Abstract The study aimed to investigate how the solvent extract of Buchholzia coriacea (BCE), a widely known hypolipidemic agent, could contribute to hyperlipidemia treatment and identify the potential bioactive compounds. We studied Wistar albino rats, dividing them into seven groups: the normal control, normal rats treated with 400 mg/kg.b.wt of BCE (NRG group), the hyperlipidemic control (HPC group), hyperlipidemic rats treated with atorvastatin, a standard control drug (SC group), as well as 200, 400, and 800 mg/kg.b.wt of BCE extract respectively (T1, T2, T3 groups).
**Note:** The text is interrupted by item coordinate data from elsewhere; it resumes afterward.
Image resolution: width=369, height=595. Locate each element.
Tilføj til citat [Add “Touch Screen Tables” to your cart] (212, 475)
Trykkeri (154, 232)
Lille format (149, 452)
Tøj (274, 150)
The potential compounds that functioned in BCE extract were analyzed by in silico binding to acetyl-CoA carboxylase (ACC) and fatty acid synthase (FASN). The binding affinities and drug-like properties of the compounds were determined using virtual screening and absorption distribution metabolism excretion and toxicity prediction analysis. The gas chromatography-mass spectrometry analysis identified alkaloids, saponins, flavonoids, phenols, terpenoids, and 44 chemical compounds in the leaf extract of BCE. BCE significantly reduced the levels of triacylglycerol, total cholesterol, low-density lipoprotein, very low-density lipoprotein, atherogenic coefficient, atherogenic index, and coronary risk index, while enhancing the levels of high-density lipoprotein and cardioprotective index in comparison to the HPC group. The BCE reduced malondialdehyde quantities, which exhibit high levels in HPC. Superoxide dismutase and glutathione peroxidase activities as well as glutathione levels, which are otherwise reduced in HPC, were increased upon the BCE treatment. Among the identified BCE compounds, lupenone and 2,7-dimethylnaphthalene exhibited the highest binding affinities to ACC and FASN, suggesting that these two compounds might be the bioactive BCE components displaying hypolipidemic properties. BCE is found to be beneficial in blocking hyperlipidemia through the modulation of lipid profile, the protection of cardiovascular function, as well as the suppression of oxidative stress. BCE may be a natural source for exploring novel drugs for the treatment of dyslipidemia.